#### Selected text

Estate Planning Lessons from Howard Stern: The Slayer Rule

Howard-Stern

Thank you for reading the August edition of BMC’s End of the Month Newsletter. I heard an interesting story on the Howard Stern Show (for research, of course) this week, and it actually related to estate planning! The story answers the age-old question: What happens when your beneficiaries kill you?

According to many news outlets, including the New York Daily News and Howard Stern’s partner, Robin Quivers, Penn State Professor Ronald Bettig was murdered in mid-August by Danelle Geier and George Ishler because they thought they were beneficiaries in Bettig’s will. Apparently they thought if they murdered Bettig they would receive their inheritance a little faster.

Bettig might have been an astute estate planner, but his killers were clearly not very good at planning. Ishler and Geier had actually planned to kill Bettig on a Delaware Beach before deciding there was an easier way to hasten Bettig’s demise.

Ishler told Bettig that he had marijuana plants in a nearby quarry that Bettig could harvest. When they reached the quarry, Ishler pushed Bettig over an 80-foot cliff to his death. According to various sources, Bettig was in a relationship with the younger Geier at some point as well, which probably contributed to the murderers’ decision to kill Bettig.

All of this leads to the question: What happens when your beneficiaries are the ones to kill you?

########
#### Dataset excerpts

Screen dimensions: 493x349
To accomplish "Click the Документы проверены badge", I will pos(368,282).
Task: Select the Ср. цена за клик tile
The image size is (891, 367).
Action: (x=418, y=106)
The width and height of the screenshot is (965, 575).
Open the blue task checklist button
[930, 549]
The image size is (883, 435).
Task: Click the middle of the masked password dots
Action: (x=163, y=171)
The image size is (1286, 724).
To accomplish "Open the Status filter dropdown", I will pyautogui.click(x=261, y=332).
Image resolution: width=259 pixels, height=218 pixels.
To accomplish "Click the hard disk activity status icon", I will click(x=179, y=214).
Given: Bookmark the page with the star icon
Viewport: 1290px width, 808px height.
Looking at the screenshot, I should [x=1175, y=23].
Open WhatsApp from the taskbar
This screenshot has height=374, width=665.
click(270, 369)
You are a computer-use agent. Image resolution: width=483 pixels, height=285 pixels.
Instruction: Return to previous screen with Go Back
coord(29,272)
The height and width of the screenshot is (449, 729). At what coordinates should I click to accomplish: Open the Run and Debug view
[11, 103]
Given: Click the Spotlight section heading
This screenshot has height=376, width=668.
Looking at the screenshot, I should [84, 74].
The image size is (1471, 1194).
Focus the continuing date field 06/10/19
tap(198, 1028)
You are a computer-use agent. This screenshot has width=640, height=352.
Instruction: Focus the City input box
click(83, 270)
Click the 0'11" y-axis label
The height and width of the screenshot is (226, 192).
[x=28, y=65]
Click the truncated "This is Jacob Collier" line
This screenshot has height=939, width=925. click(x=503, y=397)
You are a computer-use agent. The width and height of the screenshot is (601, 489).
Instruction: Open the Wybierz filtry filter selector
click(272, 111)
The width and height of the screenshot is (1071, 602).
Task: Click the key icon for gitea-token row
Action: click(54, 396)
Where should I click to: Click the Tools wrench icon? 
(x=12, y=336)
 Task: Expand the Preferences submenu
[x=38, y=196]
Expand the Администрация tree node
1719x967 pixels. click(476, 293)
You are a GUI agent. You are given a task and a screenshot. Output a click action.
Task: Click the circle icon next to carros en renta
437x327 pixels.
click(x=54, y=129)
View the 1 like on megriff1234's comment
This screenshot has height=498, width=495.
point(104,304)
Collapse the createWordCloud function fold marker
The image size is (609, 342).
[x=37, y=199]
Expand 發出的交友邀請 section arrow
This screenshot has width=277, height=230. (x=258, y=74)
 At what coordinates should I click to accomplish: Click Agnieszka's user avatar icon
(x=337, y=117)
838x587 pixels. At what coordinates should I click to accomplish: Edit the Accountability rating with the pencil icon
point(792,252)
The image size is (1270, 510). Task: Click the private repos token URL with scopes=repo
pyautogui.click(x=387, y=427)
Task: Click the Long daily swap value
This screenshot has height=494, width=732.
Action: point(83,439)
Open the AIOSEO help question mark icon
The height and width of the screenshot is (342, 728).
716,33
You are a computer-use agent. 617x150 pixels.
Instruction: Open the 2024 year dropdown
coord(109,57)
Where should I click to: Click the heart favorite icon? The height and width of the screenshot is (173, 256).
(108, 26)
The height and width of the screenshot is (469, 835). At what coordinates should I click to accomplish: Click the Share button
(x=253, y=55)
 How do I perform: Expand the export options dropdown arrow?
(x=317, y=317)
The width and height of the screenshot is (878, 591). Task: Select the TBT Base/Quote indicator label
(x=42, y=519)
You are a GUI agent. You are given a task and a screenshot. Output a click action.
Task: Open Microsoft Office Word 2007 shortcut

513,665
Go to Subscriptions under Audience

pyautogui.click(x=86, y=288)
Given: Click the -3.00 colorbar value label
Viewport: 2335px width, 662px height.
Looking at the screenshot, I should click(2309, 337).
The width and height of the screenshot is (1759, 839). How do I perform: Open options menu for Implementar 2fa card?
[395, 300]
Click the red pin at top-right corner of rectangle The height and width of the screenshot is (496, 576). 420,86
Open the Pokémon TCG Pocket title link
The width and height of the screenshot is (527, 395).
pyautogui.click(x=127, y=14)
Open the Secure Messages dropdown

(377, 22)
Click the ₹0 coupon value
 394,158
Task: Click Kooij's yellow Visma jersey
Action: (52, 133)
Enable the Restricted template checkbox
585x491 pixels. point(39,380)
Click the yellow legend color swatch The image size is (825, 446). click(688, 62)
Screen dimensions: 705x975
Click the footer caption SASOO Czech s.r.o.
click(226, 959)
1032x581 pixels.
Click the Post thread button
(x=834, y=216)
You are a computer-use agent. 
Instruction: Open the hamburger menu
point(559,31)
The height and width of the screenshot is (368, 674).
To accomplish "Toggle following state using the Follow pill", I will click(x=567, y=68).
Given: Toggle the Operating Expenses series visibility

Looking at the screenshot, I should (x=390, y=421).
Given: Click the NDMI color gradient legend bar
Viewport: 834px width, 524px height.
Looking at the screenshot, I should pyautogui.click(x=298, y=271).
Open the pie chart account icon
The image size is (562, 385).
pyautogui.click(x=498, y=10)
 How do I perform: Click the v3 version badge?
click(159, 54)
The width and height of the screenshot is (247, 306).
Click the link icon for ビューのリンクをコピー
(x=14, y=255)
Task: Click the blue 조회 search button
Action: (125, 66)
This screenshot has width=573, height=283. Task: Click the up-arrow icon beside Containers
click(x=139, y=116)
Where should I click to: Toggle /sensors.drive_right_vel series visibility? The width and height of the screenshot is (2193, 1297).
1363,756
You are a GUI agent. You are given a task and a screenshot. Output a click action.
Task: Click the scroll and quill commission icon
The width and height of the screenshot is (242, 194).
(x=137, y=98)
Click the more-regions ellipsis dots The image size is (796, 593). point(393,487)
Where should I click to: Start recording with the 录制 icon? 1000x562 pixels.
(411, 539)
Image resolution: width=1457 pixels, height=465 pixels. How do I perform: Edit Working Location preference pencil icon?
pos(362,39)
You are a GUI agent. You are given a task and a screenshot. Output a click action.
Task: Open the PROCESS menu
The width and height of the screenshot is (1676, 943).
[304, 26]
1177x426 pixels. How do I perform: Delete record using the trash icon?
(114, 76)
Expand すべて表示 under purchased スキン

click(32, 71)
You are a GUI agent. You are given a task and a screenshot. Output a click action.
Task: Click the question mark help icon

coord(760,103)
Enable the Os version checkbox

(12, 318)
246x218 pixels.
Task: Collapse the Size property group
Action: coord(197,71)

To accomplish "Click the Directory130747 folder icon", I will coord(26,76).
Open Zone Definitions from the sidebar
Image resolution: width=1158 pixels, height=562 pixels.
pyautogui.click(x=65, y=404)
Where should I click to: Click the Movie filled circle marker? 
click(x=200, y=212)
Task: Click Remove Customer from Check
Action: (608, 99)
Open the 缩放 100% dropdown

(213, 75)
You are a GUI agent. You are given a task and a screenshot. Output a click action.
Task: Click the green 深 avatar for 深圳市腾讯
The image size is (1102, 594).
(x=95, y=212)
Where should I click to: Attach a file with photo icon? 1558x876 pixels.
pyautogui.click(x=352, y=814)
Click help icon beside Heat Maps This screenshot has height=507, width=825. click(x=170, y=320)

########

■ Given request
Answer these questions from the newsletter piece on the slayer rule:
1. Which month's edition of the newsletter is this?
2. Where had Ishler and Geier first planned to kill Bettig?
3. How high was the cliff Bettig was pushed from?

■ Answer to this exercise
1. August
2. On a Delaware beach
3. 80 feet